## BRIEF
Only lines with the string "each" should be returned from the data below.

## EXCERPTED RECORDS
== == ==
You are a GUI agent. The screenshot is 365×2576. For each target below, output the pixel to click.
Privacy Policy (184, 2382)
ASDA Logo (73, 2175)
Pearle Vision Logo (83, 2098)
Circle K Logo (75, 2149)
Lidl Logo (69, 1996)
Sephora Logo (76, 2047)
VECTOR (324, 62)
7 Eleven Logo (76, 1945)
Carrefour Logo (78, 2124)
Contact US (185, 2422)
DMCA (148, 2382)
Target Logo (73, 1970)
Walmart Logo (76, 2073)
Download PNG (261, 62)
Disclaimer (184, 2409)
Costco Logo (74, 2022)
== == ==
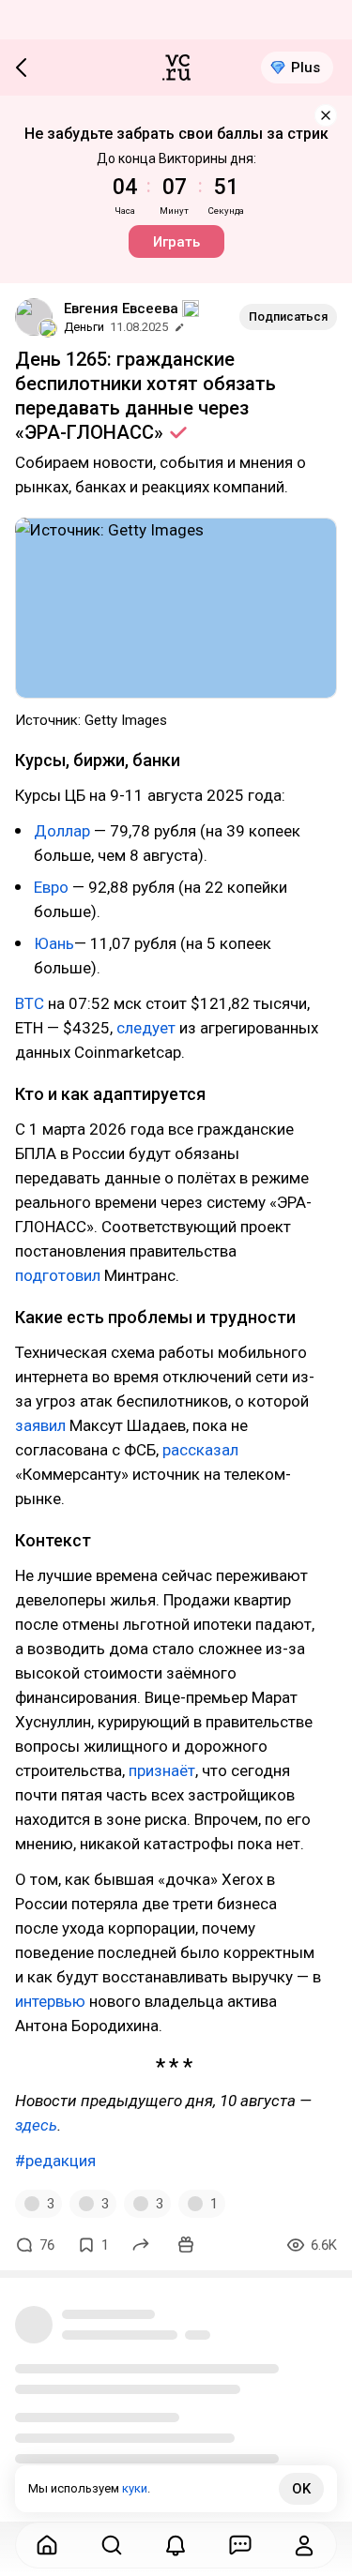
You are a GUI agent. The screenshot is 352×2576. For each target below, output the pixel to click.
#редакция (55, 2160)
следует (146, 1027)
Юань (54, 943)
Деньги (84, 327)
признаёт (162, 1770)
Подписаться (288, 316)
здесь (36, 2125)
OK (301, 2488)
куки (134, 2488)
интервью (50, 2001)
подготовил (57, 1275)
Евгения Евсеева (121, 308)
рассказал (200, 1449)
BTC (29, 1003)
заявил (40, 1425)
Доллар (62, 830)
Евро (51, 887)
== == ==
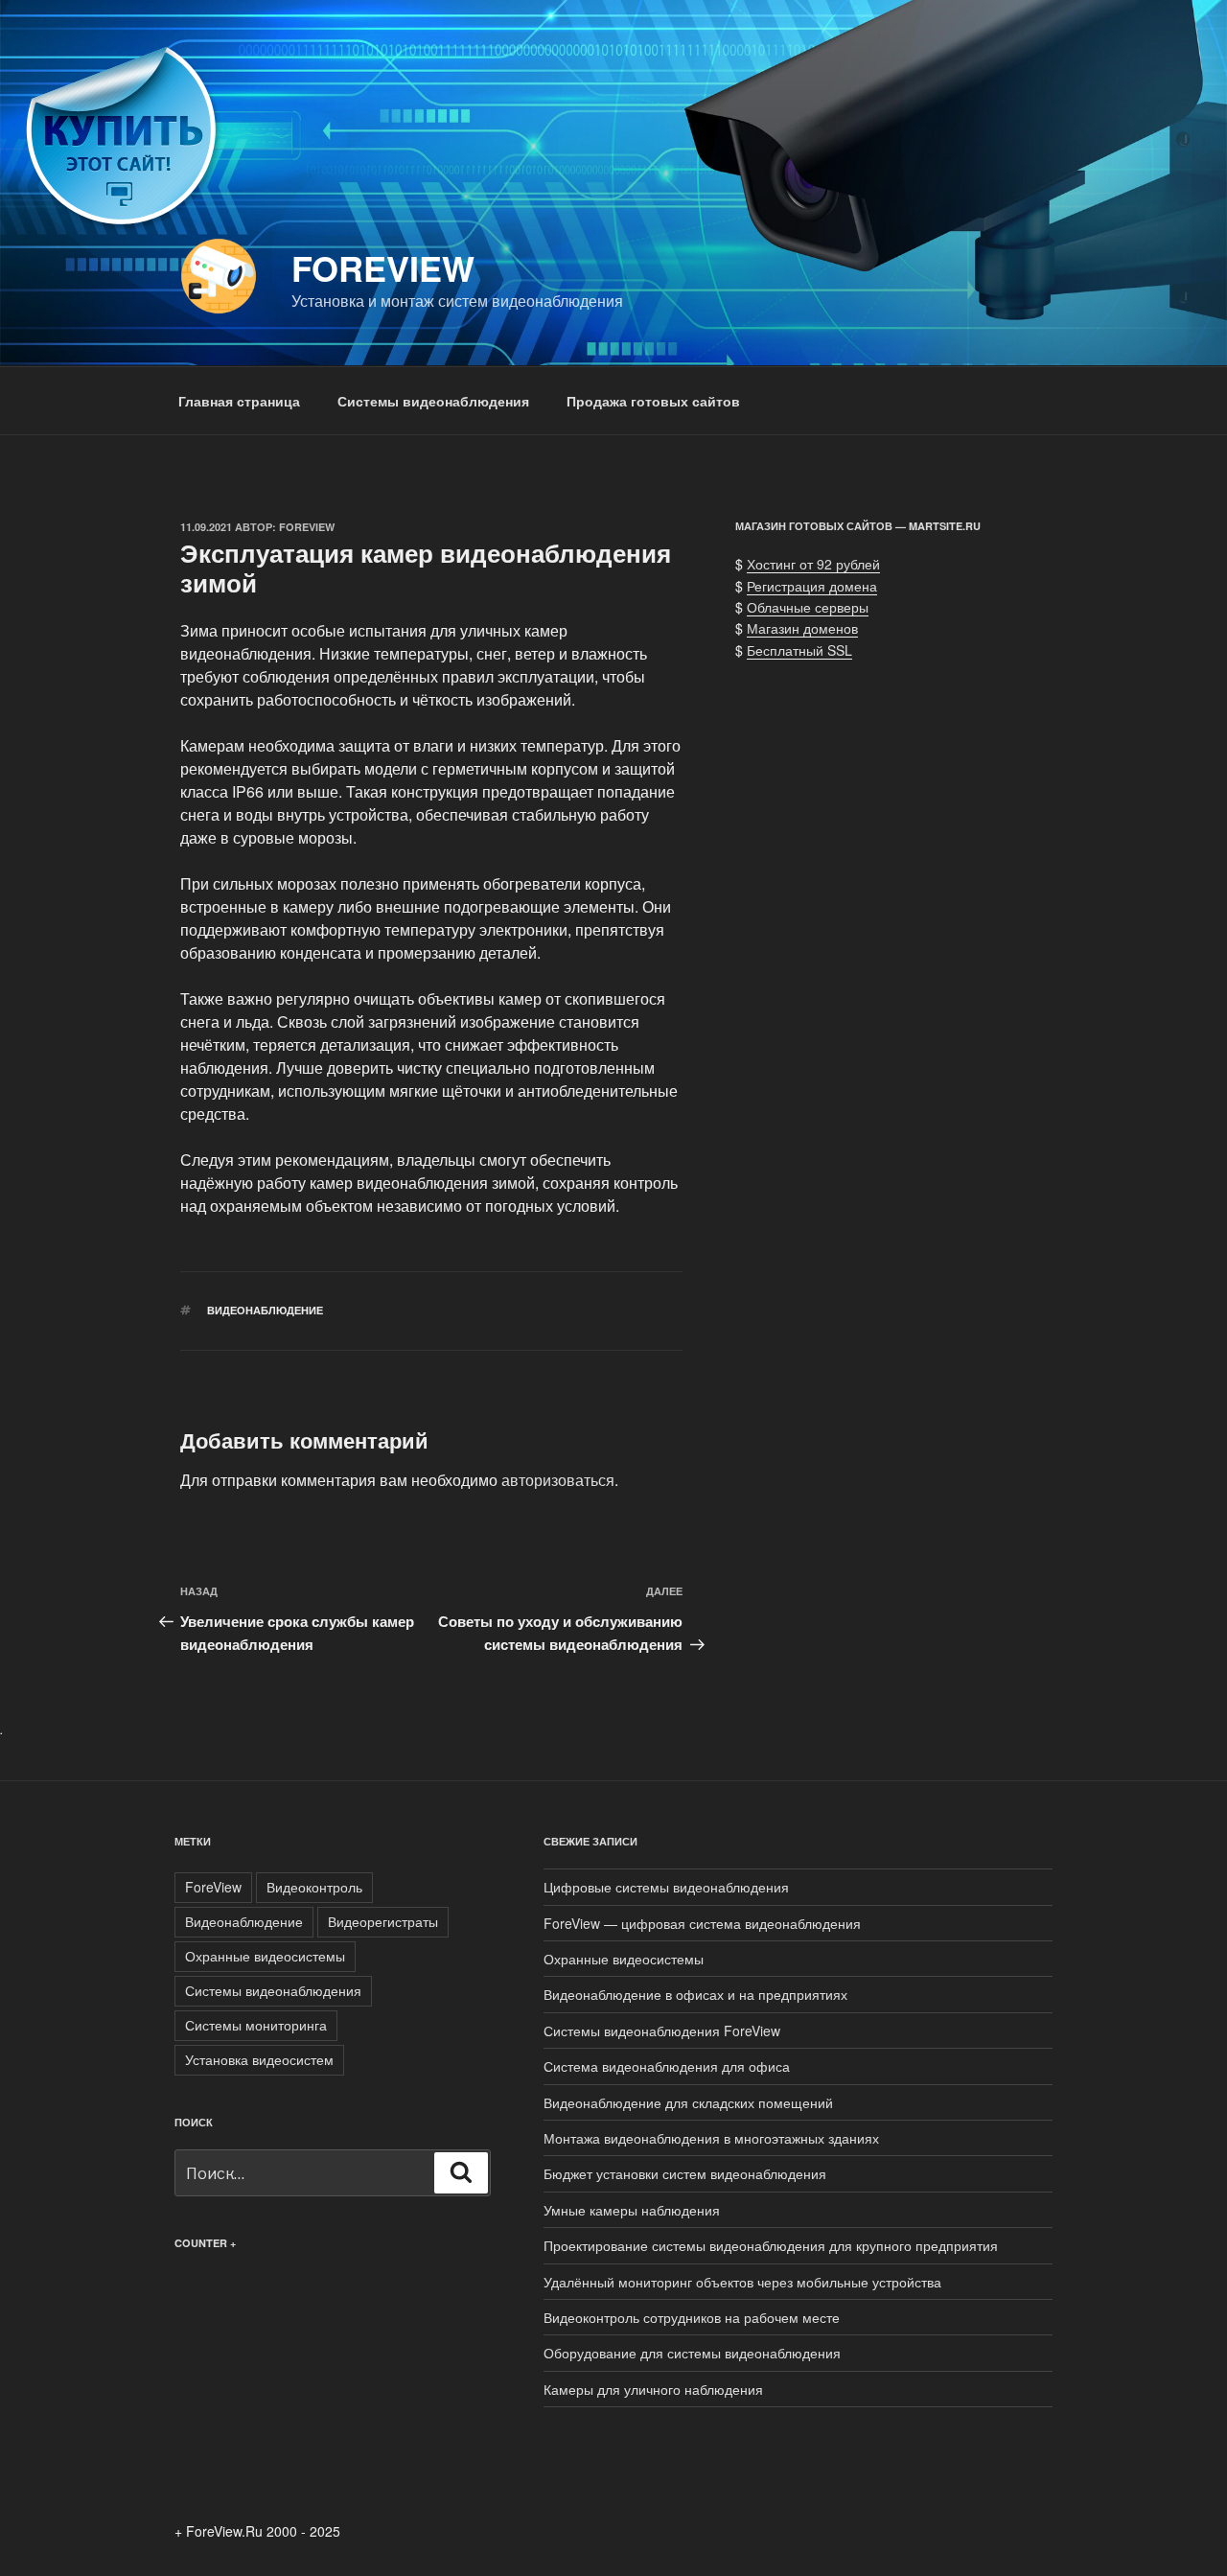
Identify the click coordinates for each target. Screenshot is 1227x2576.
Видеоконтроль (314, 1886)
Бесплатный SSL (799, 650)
== == ==
## TASK RESULT
You are a GUI agent. The screenshot is 365×2576. For each target below, output the pixel to click.
You are a GUI agent. The screenshot is 352×2576. For each target below, output the pixel to click.
Identify the click coordinates for each target. Screenshot is 1227x2576.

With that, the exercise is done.